# Stated task
Reproduce the whole passage below on the SQL ranking functions word for word.

# Passage given
ROW_NUMBER(), RANK(), and DENSE_RANK() – Flexibility at a Price
One of the most handy features introduced in SQL 2005 were the ranking functions; ROW_NUMBER(), RANK(), and DENSE_RANK(). For anyone who hasn’t been introduced to these syntactic gems, here’s a quick rundown (for those of you who are very familiar with these functions already, feel free to read through, or skip right down to “There’s No Such Thing as a Free Ride” below).
OK – so the general syntax for any one of these commands is more or less the same:
ROW_NUMBER() OVER ([<partition_by_clause>] <order_by_clause>)
RANK() OVER ([<partition_by_clause>] <order_by_clause>)
DENSE_RANK() OVER ([<partition_by_clause>] <order_by_clause>)
So the PARTITION BY part is optional, but everything else is required. An example of a non partitioned, and then a partitioned ROW_NUMBER() clause are listed below:
ROW_NUMBER() OVER (ORDER BY TotalDue DESC)
ROW_NUMBER() OVER (PARTITION BY CustomerID ORDER BY TotalDue DESC)
The difference between the three functions is best explained using an example. Here’s the data I’m using for this example, in case you want to follow the bouncing ball at home ;-)
CREATE TABLE OrderRanking
(
OrderID INT IDENTITY(1,1) NOT NULL,
CustomerID INT,
OrderTotal decimal(15,2)
)
INSERT OrderRanking (CustomerID, OrderTotal)

# Recorded information

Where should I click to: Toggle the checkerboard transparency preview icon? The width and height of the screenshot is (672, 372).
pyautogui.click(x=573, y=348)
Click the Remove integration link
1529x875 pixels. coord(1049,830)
...
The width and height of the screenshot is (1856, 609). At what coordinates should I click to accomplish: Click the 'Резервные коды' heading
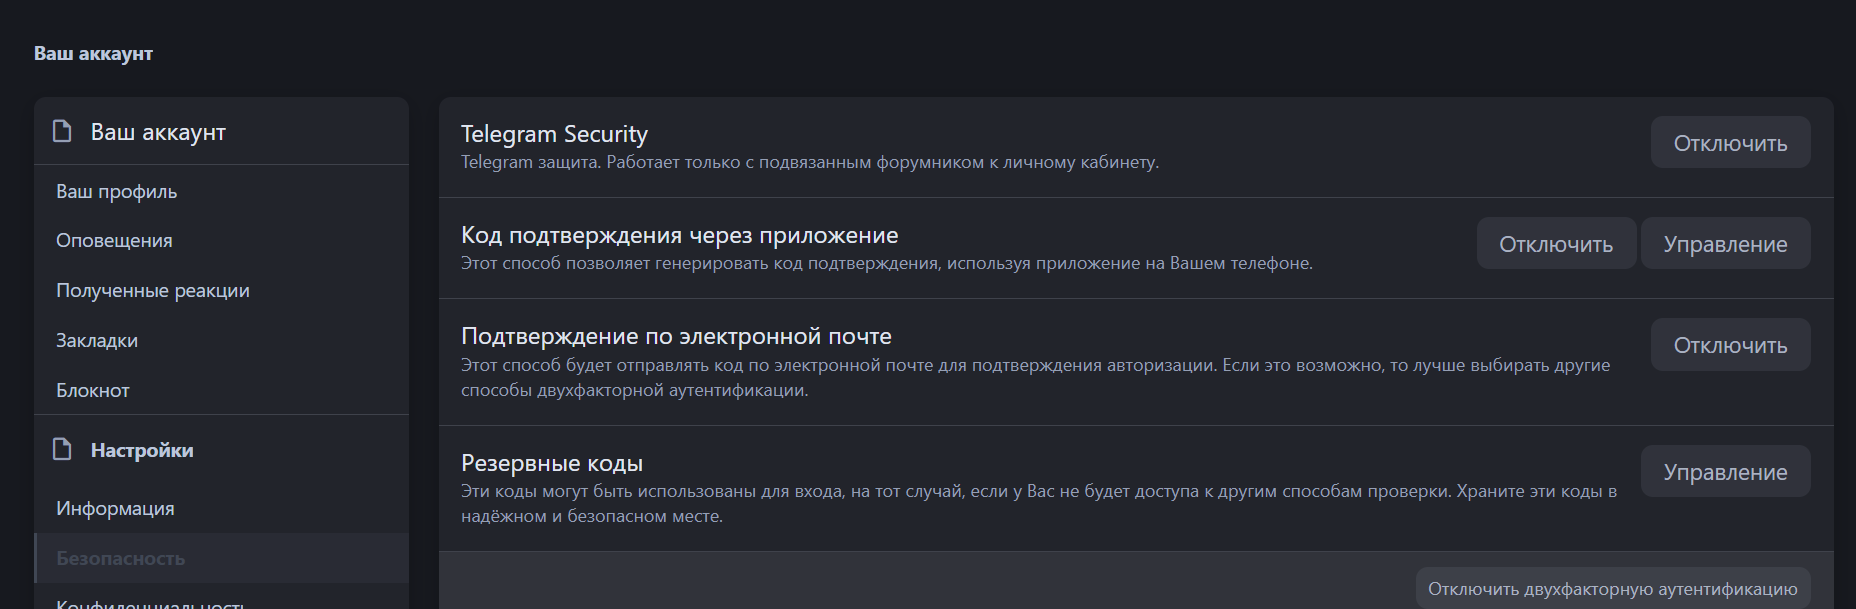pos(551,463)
--
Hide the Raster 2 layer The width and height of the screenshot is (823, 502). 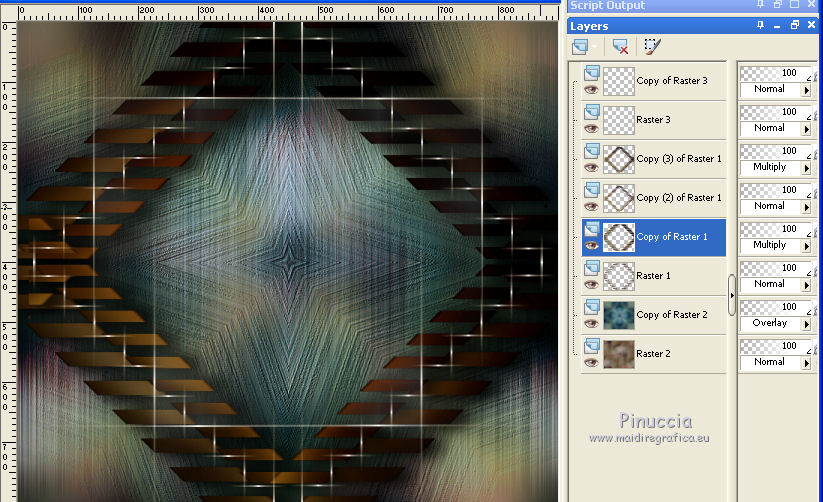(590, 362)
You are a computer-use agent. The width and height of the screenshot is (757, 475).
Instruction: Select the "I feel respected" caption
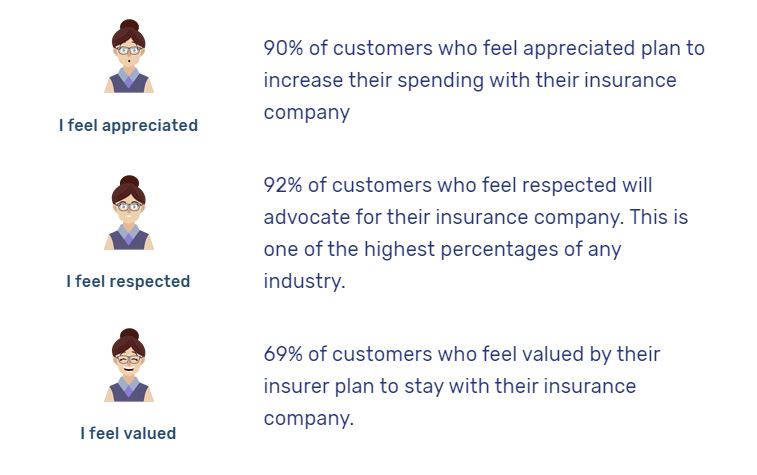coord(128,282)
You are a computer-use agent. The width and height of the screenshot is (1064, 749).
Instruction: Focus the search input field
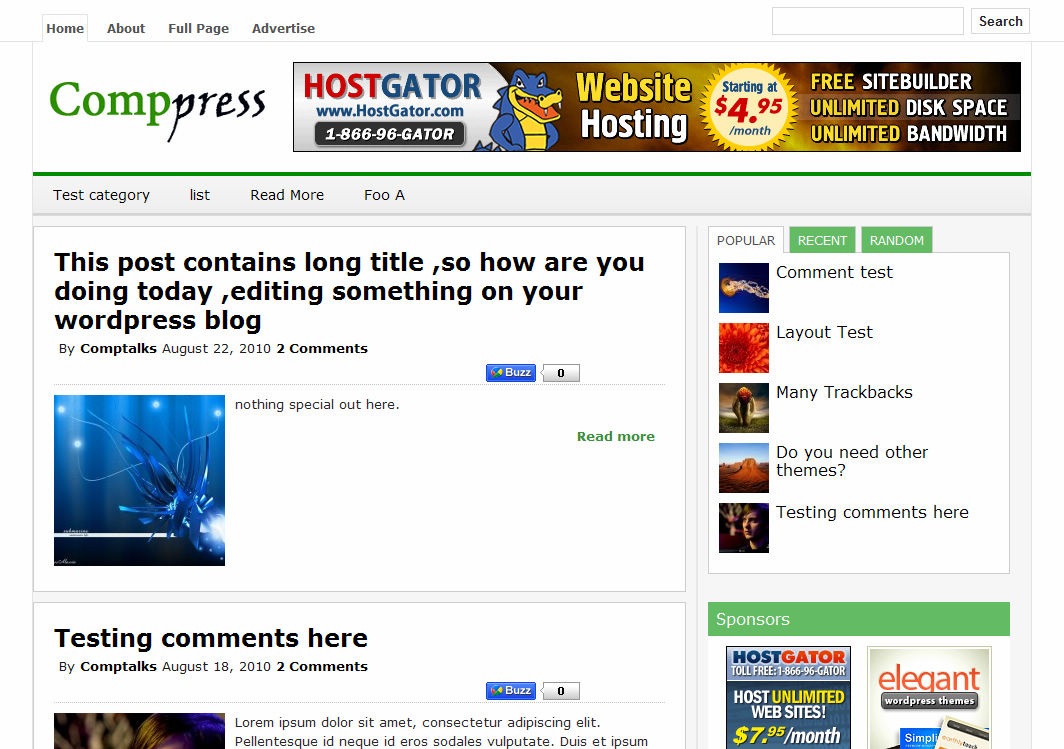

# Written solution
ROW_NUMBER(), RANK(), and DENSE_RANK() – Flexibility at a Price
One of the most handy features introduced in SQL 2005 were the ranking functions; ROW_NUMBER(), RANK(), and DENSE_RANK(). For anyone who hasn’t been introduced to these syntactic gems, here’s a quick rundown (for those of you who are very familiar with these functions already, feel free to read through, or skip right down to “There’s No Such Thing as a Free Ride” below).
OK – so the general syntax for any one of these commands is more or less the same:
ROW_NUMBER() OVER ([<partition_by_clause>] <order_by_clause>)
RANK() OVER ([<partition_by_clause>] <order_by_clause>)
DENSE_RANK() OVER ([<partition_by_clause>] <order_by_clause>)
So the PARTITION BY part is optional, but everything else is required. An example of a non partitioned, and then a partitioned ROW_NUMBER() clause are listed below:
ROW_NUMBER() OVER (ORDER BY TotalDue DESC)
ROW_NUMBER() OVER (PARTITION BY CustomerID ORDER BY TotalDue DESC)
The difference between the three functions is best explained using an example. Here’s the data I’m using for this example, in case you want to follow the bouncing ball at home ;-)
CREATE TABLE OrderRanking
(
OrderID INT IDENTITY(1,1) NOT NULL,
CustomerID INT,
OrderTotal decimal(15,2)
)
INSERT OrderRanking (CustomerID, OrderTotal)